Profiles of maternal origin factors during transition from embryonic diapause to implantation in roe deer

The aim was to evaluate in female roe deer: (a) PAG mRNA relative abundance in endometrial uterine tissue for determination of the duration of embryonic diapause, (b) mRNA relative abundance of progesterone, estradiol, and prolactin (P4, E2, and PRL) receptors (PGR, ESR, and PRLR) during diapause and after implantation in the endometrium; (c) concentration of P4, E2, and PRL in the blood, and (d) a noninvasive method of hormone detection by measurement of P4 and E2 concentrations in feces. A total of fifteen individuals were obtained post mortem during hunting seasons and divided into three experimental groups (November, December, January). The results did not reveal mRNA relative abundance for PAGs in the endometrium or detectable PAG concentrations in the serum of all examined females. Concentration of PRL and mRNA relative abundance for PRLR long isoform in the endometrium was the highest in January (p < .01). mRNA relative abundance for PGR, P4 concentration in the endometrium, serum, and feces was the highest in January (p < .01). Endometrial origin PRL and P4 may be responsible for the termination of this process and pregnancy development after implantation.

Uterine fluid proteome changes during diapause and resumption of embryo development in roe deer (Capreolus capreolus)

The uterine microenvironment during pre-implantation presents a pro-survival milieu and is essential for embryo elongation in ruminants. The European roe deer (Careolus capreolus) pre-implantation embryo development is characterised by a 4-month period of reduced development, embryonic diapause, after which the embryo rapidly elongates and implants. We investigated the uterine fluid proteome by label-free liquid chromatography tandem mass spectrometry at four defined stages covering the phase of reduced developmental pace (early diapause, mid-diapause and late diapause) and embryo elongation. We hypothesised that embryo development during diapause is halted by the lack of signals that support progression past the blastocyst stage. Three clusters of differentially abundant proteins were identified by a self-organising tree algorithm: (1) gradual reduction over development; (2) stable abundance during diapause, followed by a sharp rise at elongation; and (3) gradual increase over development.
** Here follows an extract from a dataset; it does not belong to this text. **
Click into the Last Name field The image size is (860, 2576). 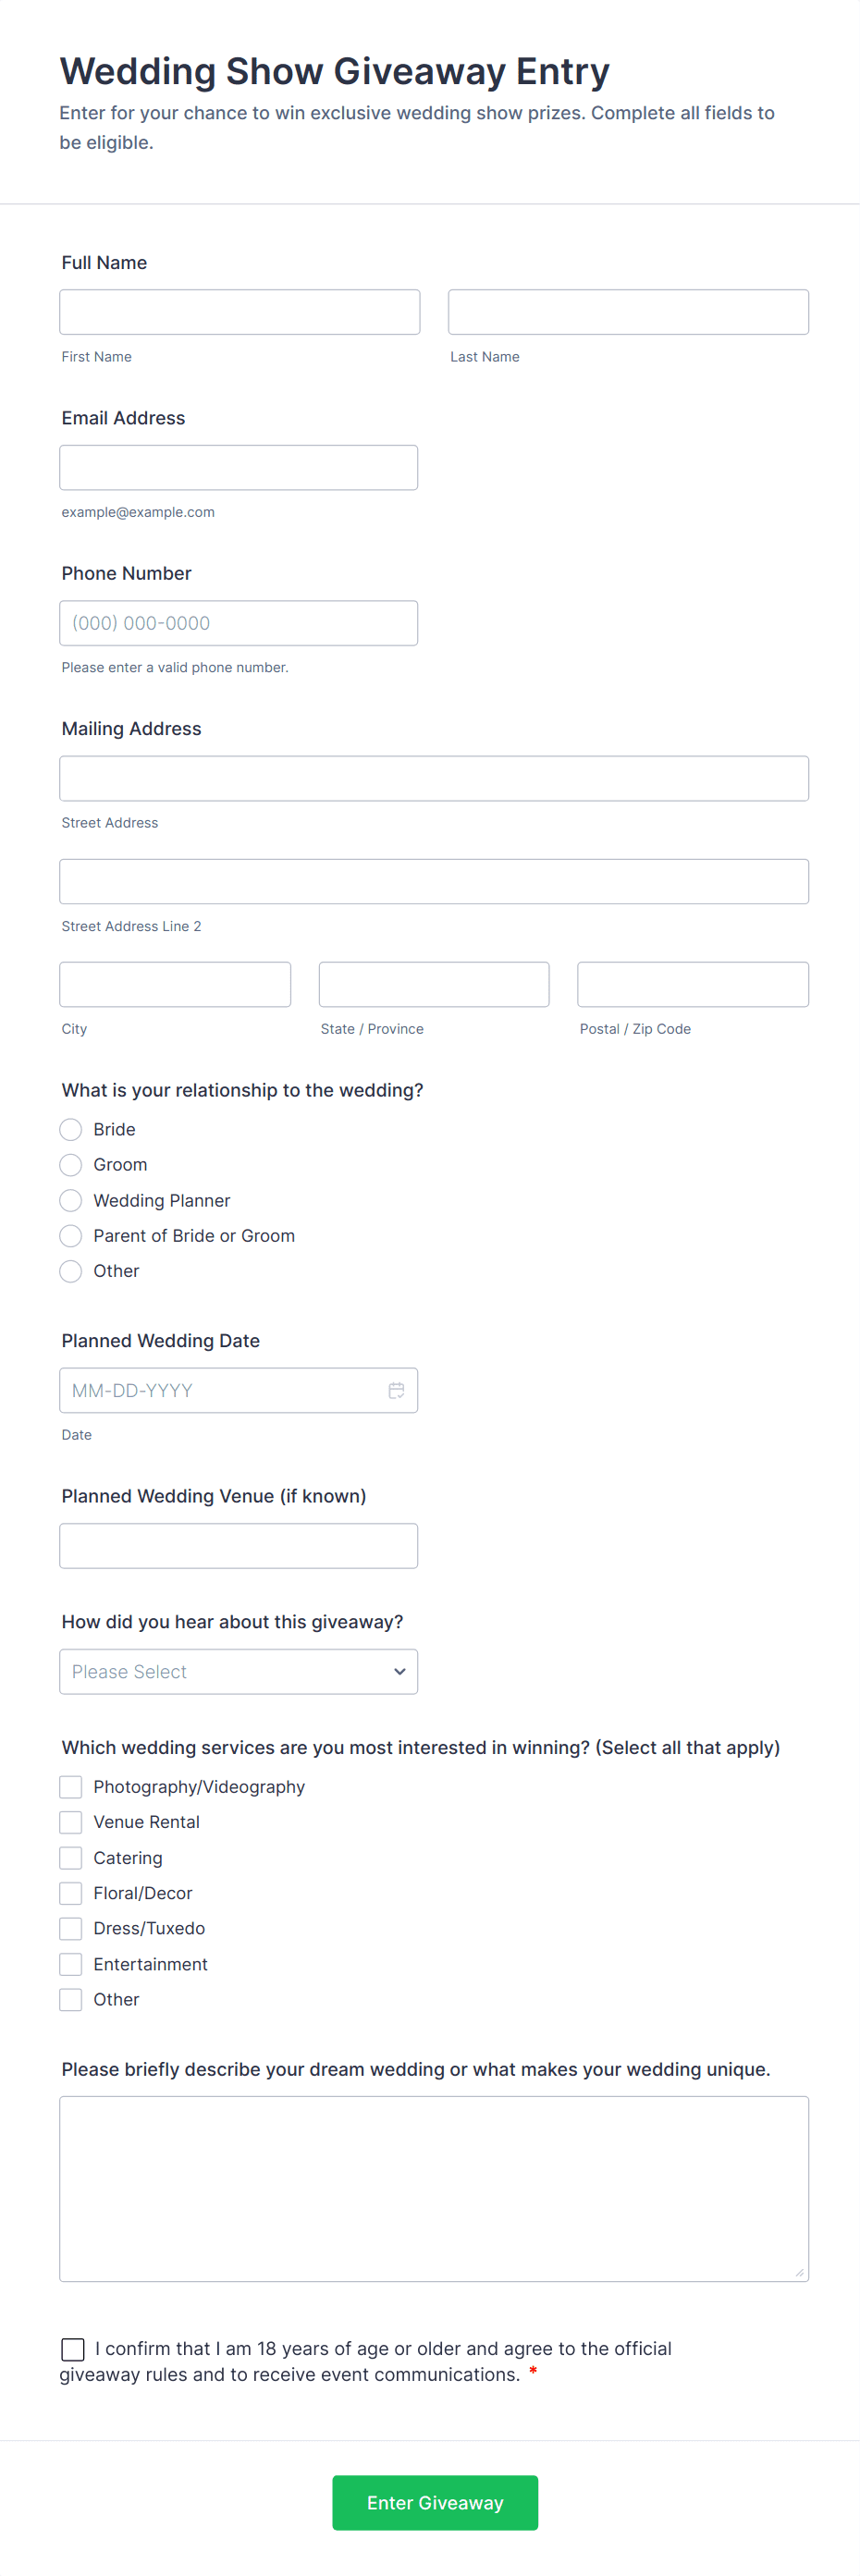click(x=628, y=312)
Proteins in the different clusters were subjected to gene ontology analysis. 'Cellular detoxification' in cluster 1 was represented by alcohol dehydrogenase, glutathione S-transferase and peroxiredoxin-2. ATP-citrate synthase, nucleolin, lamin A/C, and purine phosphorylase as cell proliferation regulators were found in cluster 2 and 'cortical cytoskeleton', 'regulation of substrate adhesion-dependent cell spreading' and 'melanosome' were present in cluster 3. Cell cycle promoters were higher abundant at elongation than during diapause, and polyamines presence indicates their role in diapause regulation. This study provides a comprehensive overview of proteins in the roe deer uterine fluid during diapause and forms a basis for studies aiming at understanding the impact of the lack of cell cycle promoters during diapause.